The bottom line is: humans don’t like to be uncomfortable and anything new and uncertain makes us uncomfortable.  This is true of relationships, jobs, health, diet, love, finances, etc. We choose food based on what is already known to us, what we already trust and recognize, what our experience and our social network has qualified as acceptable.  We stay in relationships (work or personal) that are comfortable, even if toxic. We buy things or don’t buy things based on the emotional response it provokes: “I can’t afford that”, “This item has real value”, “I could never spend money on a handbag that expensive". In reality, our risk tolerance informs our decisions - rational or otherwise.  We all desire - in fact, we are wired - to pursue safety at all costs.
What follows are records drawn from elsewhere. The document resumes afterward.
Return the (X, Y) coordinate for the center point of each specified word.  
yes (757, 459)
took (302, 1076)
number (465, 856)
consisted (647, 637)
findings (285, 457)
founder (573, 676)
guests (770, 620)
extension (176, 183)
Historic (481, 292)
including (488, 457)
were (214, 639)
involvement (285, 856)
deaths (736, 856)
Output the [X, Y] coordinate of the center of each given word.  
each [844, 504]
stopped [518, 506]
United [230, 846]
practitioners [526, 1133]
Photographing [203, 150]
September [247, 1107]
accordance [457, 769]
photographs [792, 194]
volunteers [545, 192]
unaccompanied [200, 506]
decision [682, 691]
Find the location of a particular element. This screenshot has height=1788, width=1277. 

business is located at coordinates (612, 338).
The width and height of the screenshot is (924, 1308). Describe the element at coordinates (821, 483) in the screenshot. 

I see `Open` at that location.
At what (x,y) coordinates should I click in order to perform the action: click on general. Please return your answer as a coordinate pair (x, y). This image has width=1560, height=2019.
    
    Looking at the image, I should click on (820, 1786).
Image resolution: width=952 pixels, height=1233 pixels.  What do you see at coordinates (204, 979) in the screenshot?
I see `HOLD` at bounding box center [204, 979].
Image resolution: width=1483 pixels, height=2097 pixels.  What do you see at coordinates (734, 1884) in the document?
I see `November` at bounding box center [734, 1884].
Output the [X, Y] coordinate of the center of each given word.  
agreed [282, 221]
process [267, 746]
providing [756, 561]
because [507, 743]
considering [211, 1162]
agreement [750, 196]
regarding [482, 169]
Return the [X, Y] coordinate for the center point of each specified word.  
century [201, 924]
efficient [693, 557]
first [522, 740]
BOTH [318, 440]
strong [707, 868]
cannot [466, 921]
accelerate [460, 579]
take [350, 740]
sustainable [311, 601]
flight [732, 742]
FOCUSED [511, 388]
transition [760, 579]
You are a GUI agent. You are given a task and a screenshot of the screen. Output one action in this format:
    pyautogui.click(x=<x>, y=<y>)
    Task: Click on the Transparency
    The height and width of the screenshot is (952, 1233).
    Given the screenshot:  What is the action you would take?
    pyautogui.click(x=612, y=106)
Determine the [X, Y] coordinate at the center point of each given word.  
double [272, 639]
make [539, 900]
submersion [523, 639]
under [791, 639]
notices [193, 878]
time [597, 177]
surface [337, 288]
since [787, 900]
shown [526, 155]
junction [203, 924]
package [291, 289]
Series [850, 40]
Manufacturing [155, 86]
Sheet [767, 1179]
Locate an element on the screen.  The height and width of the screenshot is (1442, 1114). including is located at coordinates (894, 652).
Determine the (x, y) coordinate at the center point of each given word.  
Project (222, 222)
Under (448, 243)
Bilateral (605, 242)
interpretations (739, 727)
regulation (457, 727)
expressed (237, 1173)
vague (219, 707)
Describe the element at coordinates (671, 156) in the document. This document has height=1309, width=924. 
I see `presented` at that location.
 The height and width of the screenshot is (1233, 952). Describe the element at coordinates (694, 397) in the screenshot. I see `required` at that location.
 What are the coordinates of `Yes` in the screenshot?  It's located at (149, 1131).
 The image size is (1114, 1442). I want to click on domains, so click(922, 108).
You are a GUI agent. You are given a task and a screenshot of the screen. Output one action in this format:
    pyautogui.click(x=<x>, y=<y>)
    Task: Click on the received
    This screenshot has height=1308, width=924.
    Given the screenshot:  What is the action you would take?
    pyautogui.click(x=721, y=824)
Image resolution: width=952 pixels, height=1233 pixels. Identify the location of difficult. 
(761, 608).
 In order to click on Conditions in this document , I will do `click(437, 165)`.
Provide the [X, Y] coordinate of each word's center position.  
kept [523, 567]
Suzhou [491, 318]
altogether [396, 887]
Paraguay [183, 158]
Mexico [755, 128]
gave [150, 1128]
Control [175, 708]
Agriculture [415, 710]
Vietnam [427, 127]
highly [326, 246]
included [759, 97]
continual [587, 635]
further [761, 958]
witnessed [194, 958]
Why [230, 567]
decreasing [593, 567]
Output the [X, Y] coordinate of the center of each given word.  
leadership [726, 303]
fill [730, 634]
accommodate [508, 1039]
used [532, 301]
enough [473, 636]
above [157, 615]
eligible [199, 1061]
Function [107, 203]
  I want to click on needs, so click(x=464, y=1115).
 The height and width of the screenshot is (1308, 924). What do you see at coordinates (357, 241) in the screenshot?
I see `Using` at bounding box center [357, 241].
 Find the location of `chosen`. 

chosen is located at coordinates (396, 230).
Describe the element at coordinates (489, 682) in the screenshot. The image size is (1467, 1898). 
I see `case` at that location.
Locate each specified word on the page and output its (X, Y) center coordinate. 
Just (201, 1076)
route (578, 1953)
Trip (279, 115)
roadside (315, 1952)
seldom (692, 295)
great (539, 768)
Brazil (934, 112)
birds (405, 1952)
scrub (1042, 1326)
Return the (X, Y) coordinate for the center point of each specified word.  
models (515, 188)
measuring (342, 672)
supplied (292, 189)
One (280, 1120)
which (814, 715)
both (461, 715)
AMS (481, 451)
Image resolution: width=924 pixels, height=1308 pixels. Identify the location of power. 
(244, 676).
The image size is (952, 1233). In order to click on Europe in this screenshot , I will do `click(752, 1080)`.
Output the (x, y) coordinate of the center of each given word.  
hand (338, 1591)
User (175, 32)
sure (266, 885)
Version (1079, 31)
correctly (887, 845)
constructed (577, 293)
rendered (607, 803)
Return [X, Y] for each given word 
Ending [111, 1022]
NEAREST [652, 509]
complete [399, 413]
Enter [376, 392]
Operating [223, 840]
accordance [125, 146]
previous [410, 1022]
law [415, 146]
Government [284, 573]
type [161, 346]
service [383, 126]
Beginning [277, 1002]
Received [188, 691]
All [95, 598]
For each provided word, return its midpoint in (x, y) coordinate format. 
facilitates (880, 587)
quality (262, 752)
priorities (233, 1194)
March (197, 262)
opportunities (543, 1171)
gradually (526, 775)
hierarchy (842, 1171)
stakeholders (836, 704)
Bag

Yet, everything created has a lifespan.

Letting go of something that has history but doesn’t serve us any longer is a demonstration of resilience, a quality necessary for adaptation, improvisation and growth.  Letting go frees us to accept new possibilities and opportunities even if we can’t yet qualify or quantify them. It frees us to move forward without the limiting factors of comfortability.  It opens our world to the blessings beyond our comfort zone.

The real shift happens when we change our mindset from considering all of the things that we are giving up in our current comfortable life to releasing ourselves to make new choices, embracing the fact that we deserve to be happy and to define (and continuously redefine) happiness for ourselves.

Then, we can stop accepting the “obvious” choices presented to us by circumstances or past choices and instead we rise in pursuit of revelatory growth.